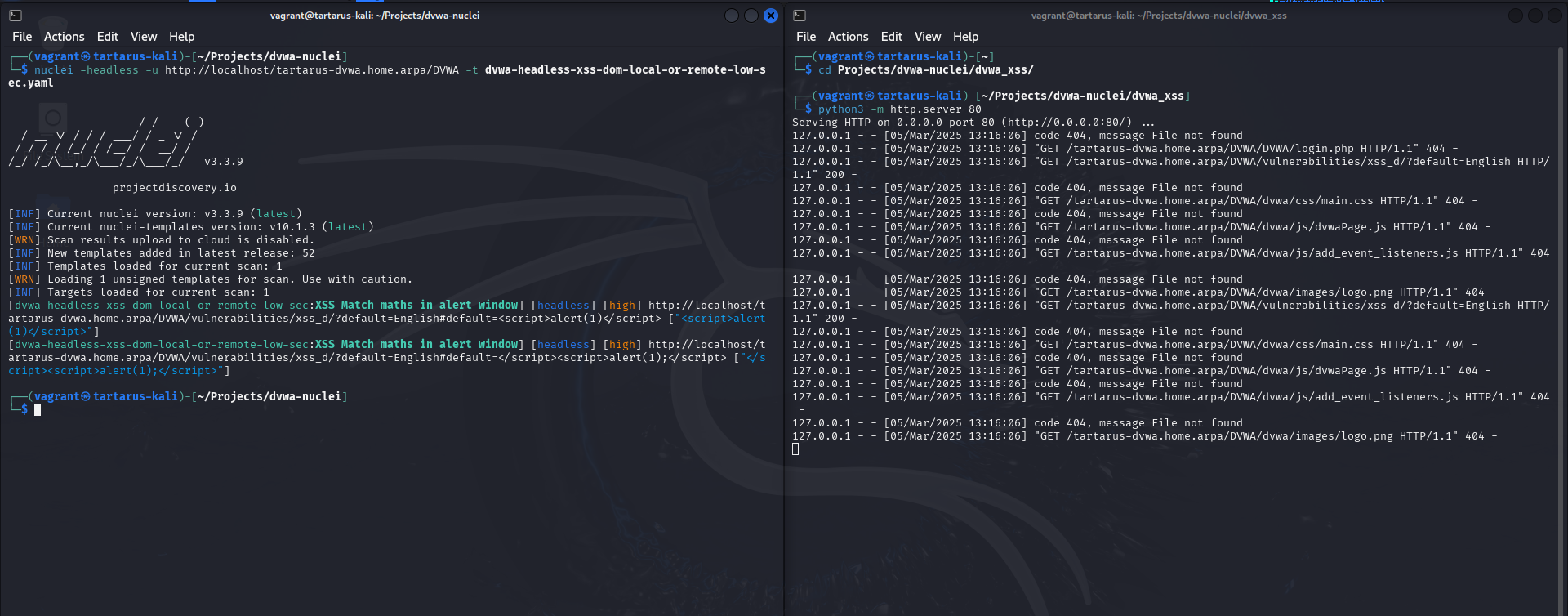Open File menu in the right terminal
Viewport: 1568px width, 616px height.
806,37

---

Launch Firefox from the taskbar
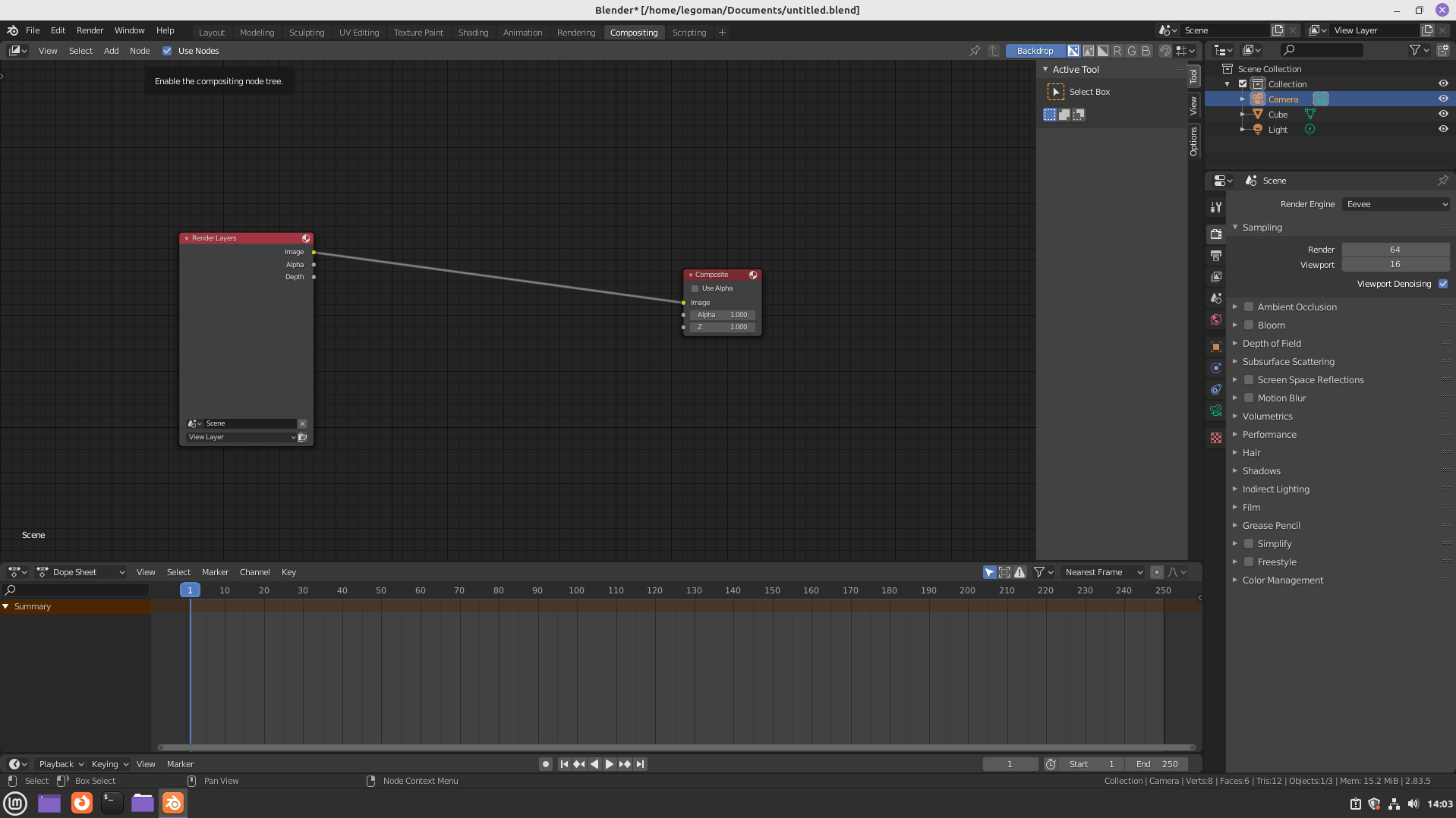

---

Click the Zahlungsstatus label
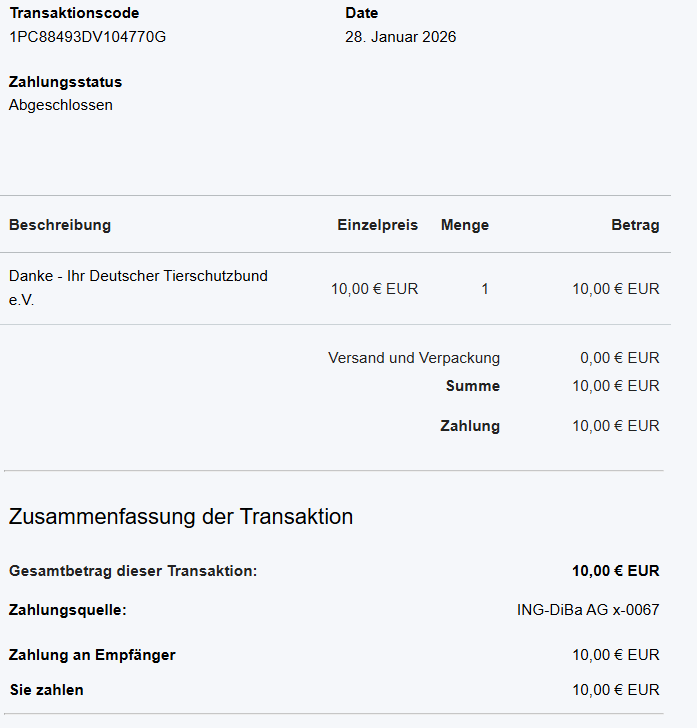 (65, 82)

---

What is asked
Which rows above contain the word "width"? Locate each one and copy it out in full.

The reply
Viewport: 1568px width, 616px height.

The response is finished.